→ DATA EXTRACT
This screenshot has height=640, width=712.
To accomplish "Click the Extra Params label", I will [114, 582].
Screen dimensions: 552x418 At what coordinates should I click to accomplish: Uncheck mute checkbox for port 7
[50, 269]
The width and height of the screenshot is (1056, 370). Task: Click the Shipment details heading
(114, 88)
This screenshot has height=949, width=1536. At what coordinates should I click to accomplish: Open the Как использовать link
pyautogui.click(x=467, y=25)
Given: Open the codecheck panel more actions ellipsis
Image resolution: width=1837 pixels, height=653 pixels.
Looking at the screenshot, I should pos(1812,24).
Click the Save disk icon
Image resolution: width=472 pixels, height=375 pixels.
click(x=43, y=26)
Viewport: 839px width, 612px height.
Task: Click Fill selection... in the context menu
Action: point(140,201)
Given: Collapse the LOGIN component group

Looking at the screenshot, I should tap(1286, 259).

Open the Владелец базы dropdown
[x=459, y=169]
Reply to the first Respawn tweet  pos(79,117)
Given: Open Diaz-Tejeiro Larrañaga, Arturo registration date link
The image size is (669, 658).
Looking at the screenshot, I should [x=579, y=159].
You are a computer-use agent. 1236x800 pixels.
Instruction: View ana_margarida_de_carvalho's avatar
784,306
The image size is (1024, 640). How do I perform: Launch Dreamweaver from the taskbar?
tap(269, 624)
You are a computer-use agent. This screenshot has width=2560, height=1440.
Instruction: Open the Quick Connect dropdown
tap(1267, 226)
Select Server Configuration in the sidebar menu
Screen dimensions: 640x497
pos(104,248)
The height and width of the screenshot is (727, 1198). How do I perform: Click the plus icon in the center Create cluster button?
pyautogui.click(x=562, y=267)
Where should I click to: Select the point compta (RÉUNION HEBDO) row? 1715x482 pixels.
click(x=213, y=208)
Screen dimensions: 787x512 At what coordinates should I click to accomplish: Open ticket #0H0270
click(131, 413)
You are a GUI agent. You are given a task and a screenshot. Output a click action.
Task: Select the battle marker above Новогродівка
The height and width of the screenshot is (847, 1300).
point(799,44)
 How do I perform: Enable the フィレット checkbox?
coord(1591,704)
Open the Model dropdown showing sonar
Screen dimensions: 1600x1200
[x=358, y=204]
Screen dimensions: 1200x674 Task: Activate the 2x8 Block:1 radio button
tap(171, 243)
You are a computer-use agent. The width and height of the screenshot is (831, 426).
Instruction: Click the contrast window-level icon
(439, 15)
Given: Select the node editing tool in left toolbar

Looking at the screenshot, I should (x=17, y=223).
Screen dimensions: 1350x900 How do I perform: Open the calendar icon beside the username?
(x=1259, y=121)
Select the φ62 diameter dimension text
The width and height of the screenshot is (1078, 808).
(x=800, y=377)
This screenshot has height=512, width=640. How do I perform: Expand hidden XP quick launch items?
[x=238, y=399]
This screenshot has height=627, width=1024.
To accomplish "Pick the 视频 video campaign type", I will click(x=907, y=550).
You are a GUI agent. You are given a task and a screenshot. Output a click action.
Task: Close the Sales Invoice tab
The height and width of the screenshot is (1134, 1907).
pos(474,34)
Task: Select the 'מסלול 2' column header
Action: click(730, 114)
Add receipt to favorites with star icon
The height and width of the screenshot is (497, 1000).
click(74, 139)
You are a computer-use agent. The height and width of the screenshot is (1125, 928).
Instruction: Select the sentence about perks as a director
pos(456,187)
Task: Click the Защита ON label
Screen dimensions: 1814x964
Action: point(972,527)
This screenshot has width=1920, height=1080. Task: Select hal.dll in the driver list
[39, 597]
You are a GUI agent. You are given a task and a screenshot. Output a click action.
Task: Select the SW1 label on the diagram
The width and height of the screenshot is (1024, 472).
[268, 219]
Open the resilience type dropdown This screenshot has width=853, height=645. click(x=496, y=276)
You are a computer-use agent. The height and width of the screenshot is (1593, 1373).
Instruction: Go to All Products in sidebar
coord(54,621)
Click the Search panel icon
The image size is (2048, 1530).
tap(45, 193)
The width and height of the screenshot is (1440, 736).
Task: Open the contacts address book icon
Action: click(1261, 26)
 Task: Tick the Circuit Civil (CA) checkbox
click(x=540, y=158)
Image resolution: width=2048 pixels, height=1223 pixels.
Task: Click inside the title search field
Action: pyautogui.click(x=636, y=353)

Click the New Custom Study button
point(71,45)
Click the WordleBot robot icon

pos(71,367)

→ SET PROBLEM
Reproduce the lines of the listing above verbatim, starting from the line that contains "Reply to the" and continuing up to and including the line that contains "tap(269, 624)".

→ IN RESPONSE
Reply to the first Respawn tweet  pos(79,117)
Given: Open Diaz-Tejeiro Larrañaga, Arturo registration date link
The image size is (669, 658).
Looking at the screenshot, I should [x=579, y=159].
You are a computer-use agent. 1236x800 pixels.
Instruction: View ana_margarida_de_carvalho's avatar
784,306
The image size is (1024, 640). How do I perform: Launch Dreamweaver from the taskbar?
tap(269, 624)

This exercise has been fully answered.